68 podiums, réalisés à partir de 40 tonnes de plastique recyclé, ont également été fournis par Le Pavé pour l’évènement. En tout, 100 tonnes de déchets franciliens ont été utilisés par l’entreprise dans la construction des ouvrages olympiques.
La commande a fait changer d’échelle l’entreprise, sollicitée en 2019 par la Société de livraison des ouvrages olympiques (Solidéo) alors qu’elle n’était encore « qu’une toute petite structure », explique Sarah Fouque. Entre hausse de la visibilité et facilitation des financements, le marché de la Solidéo « a donné des ambitions à l’entreprise et lui a offert une visibilité à cinq ans », ajoute-t-elle.

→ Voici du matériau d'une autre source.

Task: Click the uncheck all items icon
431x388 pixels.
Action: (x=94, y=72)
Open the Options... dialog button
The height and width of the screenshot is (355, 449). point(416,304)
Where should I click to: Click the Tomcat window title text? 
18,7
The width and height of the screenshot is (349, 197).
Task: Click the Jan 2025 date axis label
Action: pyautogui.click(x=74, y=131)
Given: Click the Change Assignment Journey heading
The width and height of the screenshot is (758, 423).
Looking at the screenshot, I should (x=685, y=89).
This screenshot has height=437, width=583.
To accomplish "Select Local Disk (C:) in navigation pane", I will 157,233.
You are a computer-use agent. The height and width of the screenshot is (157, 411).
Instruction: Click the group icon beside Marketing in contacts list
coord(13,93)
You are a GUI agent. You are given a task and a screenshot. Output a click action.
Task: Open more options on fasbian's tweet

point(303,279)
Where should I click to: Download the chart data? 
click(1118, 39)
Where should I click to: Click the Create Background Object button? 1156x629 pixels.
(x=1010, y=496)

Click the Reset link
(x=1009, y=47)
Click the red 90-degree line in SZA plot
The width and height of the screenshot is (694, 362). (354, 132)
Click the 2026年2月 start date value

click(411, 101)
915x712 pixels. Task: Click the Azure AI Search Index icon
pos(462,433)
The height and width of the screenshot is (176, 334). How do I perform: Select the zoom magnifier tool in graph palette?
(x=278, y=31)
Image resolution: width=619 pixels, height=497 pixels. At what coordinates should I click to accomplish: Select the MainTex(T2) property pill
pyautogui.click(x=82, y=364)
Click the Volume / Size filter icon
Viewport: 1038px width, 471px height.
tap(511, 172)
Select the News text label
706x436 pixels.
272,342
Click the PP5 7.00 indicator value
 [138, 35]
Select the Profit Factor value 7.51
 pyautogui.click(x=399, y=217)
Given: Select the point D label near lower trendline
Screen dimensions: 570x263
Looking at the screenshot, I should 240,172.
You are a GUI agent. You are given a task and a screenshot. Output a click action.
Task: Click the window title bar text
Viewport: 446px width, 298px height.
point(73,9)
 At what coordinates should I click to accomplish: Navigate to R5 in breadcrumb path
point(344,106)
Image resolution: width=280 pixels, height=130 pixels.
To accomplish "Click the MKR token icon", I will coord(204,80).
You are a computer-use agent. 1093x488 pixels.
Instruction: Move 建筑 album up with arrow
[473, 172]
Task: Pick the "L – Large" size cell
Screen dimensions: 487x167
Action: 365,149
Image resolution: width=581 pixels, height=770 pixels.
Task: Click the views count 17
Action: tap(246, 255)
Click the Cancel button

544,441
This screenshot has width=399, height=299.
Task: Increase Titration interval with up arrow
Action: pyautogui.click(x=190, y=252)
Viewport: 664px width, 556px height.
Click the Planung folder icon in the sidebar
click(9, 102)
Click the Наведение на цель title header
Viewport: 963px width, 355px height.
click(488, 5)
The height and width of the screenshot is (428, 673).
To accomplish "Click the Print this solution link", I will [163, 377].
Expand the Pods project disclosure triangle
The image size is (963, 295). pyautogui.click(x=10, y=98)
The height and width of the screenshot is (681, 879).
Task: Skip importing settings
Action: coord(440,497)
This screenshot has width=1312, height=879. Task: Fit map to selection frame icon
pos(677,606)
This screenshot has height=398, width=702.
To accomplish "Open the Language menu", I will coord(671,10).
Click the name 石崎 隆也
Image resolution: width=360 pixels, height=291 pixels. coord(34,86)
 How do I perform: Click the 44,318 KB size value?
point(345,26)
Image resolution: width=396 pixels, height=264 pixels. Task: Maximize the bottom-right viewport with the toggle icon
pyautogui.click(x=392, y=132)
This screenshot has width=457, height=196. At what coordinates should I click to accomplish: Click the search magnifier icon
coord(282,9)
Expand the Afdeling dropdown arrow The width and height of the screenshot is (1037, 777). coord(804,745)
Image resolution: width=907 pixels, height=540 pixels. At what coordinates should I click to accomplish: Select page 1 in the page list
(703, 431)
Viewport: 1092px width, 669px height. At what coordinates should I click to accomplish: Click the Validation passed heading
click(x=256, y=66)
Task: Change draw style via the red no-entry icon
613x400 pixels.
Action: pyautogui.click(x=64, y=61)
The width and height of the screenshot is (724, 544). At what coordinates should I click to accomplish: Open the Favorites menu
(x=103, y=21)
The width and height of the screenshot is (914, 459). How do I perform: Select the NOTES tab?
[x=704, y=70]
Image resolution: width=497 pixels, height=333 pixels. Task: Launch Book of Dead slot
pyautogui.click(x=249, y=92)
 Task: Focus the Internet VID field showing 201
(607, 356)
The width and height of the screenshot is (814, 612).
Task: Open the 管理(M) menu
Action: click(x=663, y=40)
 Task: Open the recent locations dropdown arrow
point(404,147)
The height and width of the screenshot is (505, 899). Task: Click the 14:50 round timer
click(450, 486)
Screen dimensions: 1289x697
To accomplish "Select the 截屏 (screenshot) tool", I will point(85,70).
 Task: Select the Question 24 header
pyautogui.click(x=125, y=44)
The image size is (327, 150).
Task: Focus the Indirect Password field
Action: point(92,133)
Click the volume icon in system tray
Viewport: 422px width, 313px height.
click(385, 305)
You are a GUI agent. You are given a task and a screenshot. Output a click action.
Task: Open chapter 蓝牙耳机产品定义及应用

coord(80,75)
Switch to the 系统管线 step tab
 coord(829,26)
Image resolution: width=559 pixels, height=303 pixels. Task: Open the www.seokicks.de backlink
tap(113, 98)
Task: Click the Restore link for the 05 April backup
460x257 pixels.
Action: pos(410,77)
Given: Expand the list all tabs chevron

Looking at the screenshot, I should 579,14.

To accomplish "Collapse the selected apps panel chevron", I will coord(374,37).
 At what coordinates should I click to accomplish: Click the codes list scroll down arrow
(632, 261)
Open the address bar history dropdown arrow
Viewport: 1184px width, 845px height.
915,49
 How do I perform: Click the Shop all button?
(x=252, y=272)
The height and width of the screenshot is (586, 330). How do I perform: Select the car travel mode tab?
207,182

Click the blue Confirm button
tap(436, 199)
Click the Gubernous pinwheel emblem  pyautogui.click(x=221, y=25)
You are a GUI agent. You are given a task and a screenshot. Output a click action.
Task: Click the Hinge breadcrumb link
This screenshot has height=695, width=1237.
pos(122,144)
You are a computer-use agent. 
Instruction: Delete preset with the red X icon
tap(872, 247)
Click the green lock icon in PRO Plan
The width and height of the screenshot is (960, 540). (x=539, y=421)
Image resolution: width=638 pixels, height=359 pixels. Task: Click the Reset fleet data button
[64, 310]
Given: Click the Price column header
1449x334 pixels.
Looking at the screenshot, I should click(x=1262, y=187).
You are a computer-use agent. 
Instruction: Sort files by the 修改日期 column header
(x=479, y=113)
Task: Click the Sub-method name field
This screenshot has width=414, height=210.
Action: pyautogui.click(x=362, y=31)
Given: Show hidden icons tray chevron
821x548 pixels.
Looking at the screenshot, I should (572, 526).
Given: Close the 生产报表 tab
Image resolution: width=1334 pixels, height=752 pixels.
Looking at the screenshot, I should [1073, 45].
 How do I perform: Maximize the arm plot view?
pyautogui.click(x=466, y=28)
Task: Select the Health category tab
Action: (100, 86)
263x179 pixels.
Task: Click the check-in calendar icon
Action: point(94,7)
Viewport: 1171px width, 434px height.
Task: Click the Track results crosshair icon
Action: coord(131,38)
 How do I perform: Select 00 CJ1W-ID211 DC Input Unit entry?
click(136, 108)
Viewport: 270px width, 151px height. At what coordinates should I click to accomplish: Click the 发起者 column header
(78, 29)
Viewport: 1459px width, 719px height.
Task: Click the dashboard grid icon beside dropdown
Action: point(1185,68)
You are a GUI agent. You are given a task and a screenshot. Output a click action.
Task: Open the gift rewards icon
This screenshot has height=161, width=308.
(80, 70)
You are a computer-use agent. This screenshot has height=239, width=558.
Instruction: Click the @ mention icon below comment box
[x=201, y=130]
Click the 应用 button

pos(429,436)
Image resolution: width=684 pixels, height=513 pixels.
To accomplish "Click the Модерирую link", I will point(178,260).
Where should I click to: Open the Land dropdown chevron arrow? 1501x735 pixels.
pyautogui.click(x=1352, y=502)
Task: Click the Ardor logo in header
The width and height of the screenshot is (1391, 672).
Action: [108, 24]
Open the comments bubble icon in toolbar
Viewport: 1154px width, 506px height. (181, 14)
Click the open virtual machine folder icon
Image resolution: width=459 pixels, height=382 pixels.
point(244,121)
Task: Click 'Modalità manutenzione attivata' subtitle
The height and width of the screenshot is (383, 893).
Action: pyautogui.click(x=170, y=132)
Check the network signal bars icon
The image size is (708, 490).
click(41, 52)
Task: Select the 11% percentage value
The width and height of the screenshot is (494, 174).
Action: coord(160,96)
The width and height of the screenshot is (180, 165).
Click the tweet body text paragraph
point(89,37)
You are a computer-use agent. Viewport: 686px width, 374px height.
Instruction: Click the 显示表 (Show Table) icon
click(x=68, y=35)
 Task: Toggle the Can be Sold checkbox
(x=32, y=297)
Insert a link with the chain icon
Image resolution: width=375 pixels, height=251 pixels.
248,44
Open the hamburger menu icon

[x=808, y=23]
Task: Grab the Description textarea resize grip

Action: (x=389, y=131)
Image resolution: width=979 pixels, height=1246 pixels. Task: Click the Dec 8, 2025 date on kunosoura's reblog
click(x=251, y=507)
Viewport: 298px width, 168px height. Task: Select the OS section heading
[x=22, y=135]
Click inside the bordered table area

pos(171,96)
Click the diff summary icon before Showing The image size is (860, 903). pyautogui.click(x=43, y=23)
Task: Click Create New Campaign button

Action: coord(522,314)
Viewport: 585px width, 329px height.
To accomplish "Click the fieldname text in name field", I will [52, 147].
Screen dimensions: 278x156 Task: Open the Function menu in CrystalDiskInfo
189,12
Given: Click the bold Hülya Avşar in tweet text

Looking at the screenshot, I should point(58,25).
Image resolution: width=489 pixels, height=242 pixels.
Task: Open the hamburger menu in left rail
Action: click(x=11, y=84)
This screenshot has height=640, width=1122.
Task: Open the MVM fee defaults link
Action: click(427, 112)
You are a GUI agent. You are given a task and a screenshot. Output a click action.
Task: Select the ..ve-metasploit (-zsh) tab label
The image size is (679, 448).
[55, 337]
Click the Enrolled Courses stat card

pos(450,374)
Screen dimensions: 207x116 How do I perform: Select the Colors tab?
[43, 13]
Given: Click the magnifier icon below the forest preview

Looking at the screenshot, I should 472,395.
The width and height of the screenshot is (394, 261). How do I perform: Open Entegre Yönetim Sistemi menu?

Aujourd’hui l’entreprise compte 35 salariés dont 3 personnes en parcours d'insertion. Elle a également ouvert une deuxième usine en Bourgogne, qui fonctionne avec une ligne automatisée et emploie trois personnes. « Ici, nous avons une capacité de recyclage de 400 tonnes par an. En Bourgogne, nous prévoyons de recycler 1000 tonnes par an », explique Sarah Fouque.
Le Pavé espère ouvrir par la suite d’autres usines, notamment dans l’ouest et l’est de la France « pour être au plus près de déchets » et ambitionne de développer de nouveaux matériaux afin de valoriser d’autres déchets ou d’autres matières premières.
Pour l'instant, le principal obstacle de son modèle réside néanmoins dans la fluctuation de sa matière première, le déchet plastique. La variation des stocks impose en effet à l'entreprise de s’adapter en permanence et de réaliser des tests en continu dans son laboratoire.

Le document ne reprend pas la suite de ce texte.